Les prix du pétrole ont poursuivi leur hausse mercredi, gagnant jusqu’à 3 %, en raison des perturbations des approvisionnements liées aux opérations militaires américaines et israéliennes contre l’Iran. Le rythme des gains s’est toutefois modéré par rapport aux deux séances précédentes, où les deux références avaient chacune bondi de plus de 5 %, après des déclarations de Donald Trump sur une possible escorte navale des pétroliers dans le détroit d’Ormuz.
À 08h56 GMT, le Brent progressait de 2,67 dollars, soit 2,17 %, à 83,74 dollars le baril, après avoir inscrit la veille son plus haut niveau depuis janvier 2025. Le WTI gagnait 2,24 dollars, soit 3 %, à 76,8 dollars, un sommet en clôture depuis juin 2025.
L’Irak menace de suspendre toute sa production
Le trafic maritime reste pratiquement à l’arrêt pour le quatrième jour consécutif après des attaques iraniennes sur cinq pétroliers. Le détroit d’Ormuz, par lequel transite environ 20 % des exportations mondiales de pétrole et de GNL, demeure le principal point de tension. L’Irak a réduit sa production journalière d’environ 1,5 million de barils, faute de capacités de stockage et de corridor d’exportation disponibles ; Baghdad pourrait être contraint de suspendre entièrement ses trois millions de barils par jour si les exportations ne reprennent pas.

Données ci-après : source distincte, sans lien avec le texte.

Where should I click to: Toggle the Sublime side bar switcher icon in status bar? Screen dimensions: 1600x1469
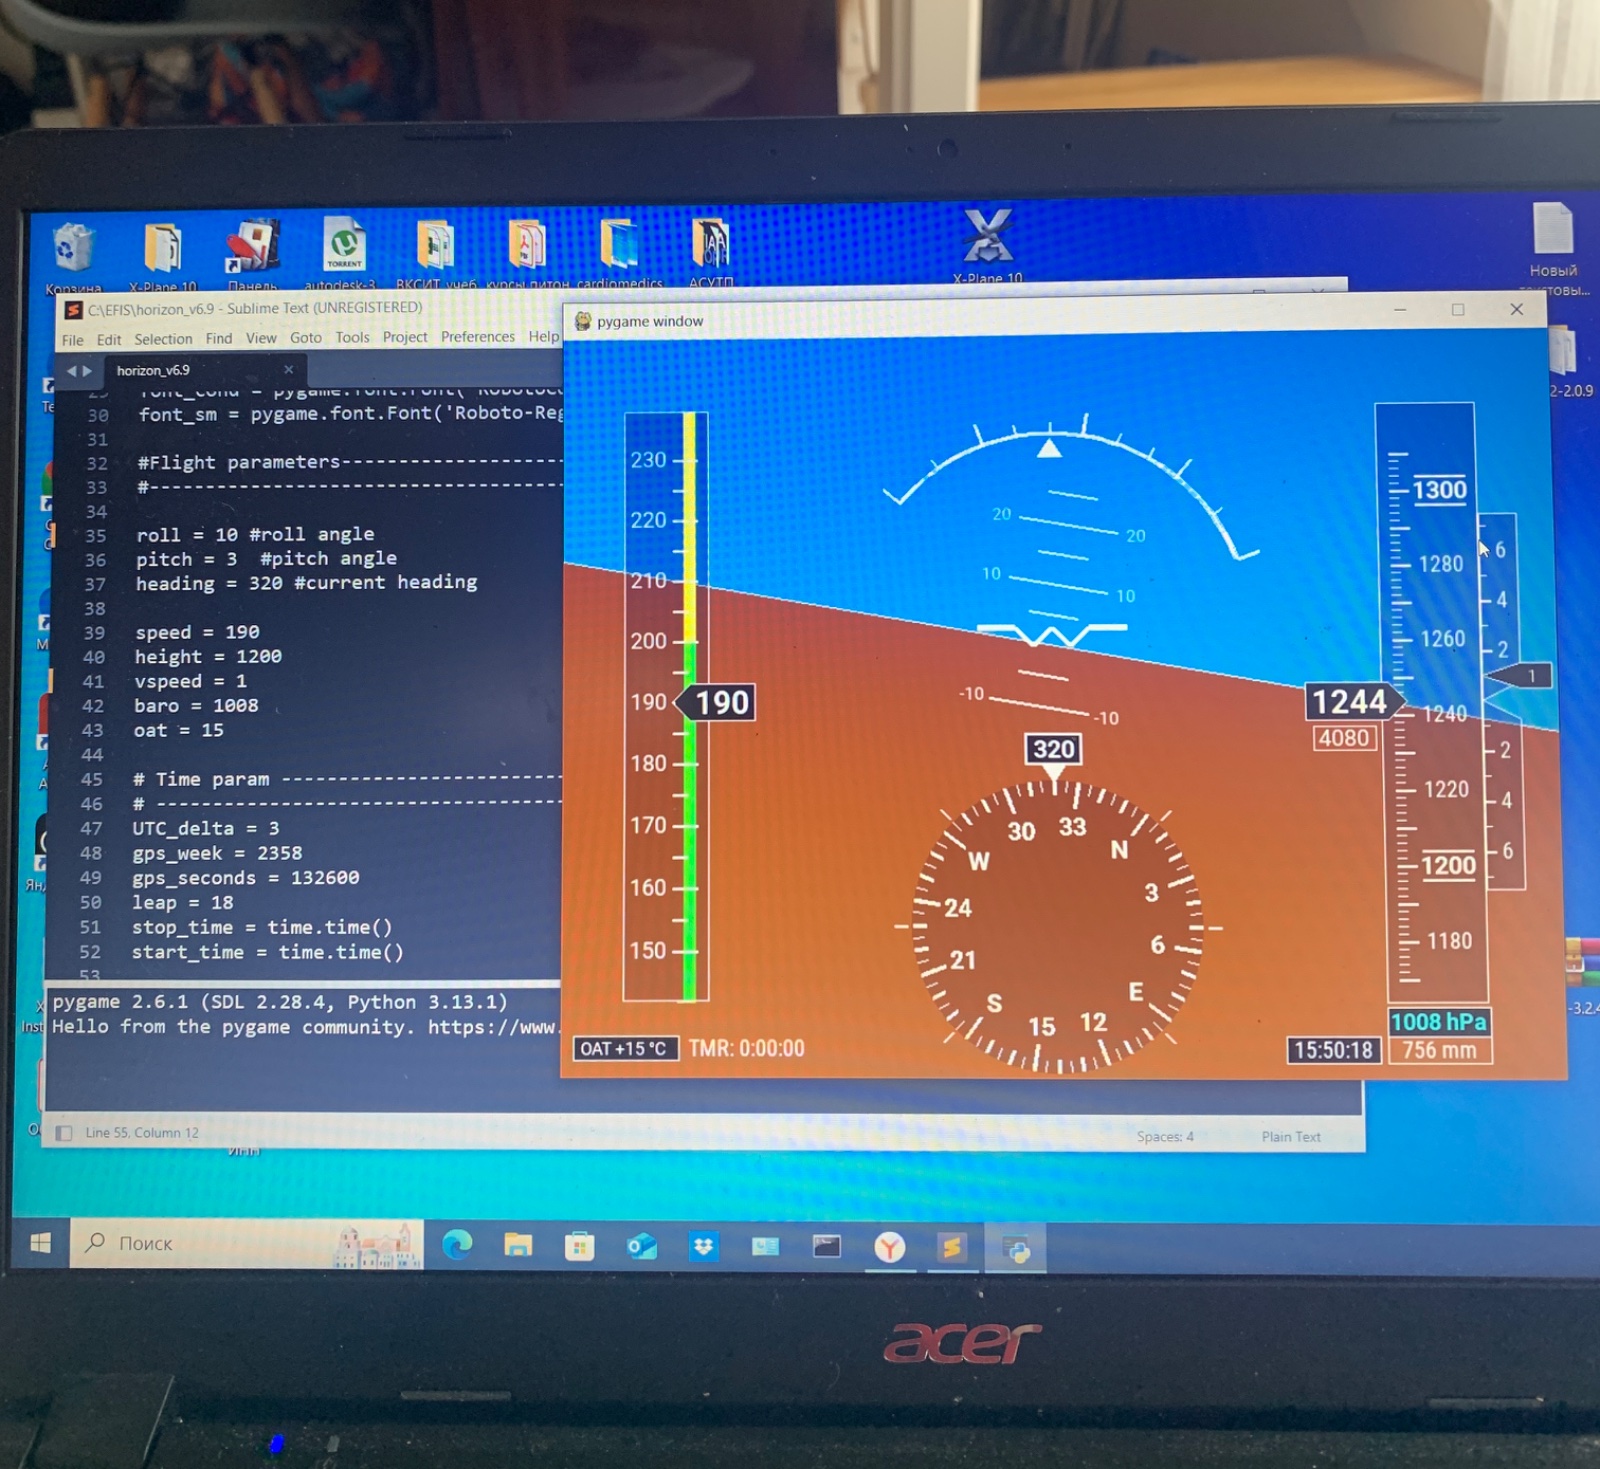tap(64, 1133)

Pour tenter de stabiliser les marchés, Trump a annoncé une possible escorte navale des pétroliers et ordonné à la Société américaine de financement du développement international de déployer des garanties d’assurance pour le commerce maritime dans le Golfe. Armateurs et analystes restent sceptiques quant à l’efficacité de ces mesures.
L’Inde et l’Indonésie cherchent des sources d’approvisionnement alternatives, tandis que les données de l’API ont révélé une hausse des stocks de brut américains de 5,6 millions de barils la semaine dernière, dépassant largement les 2,3 millions anticipés. Les chiffres officiels sont attendus dans la journée.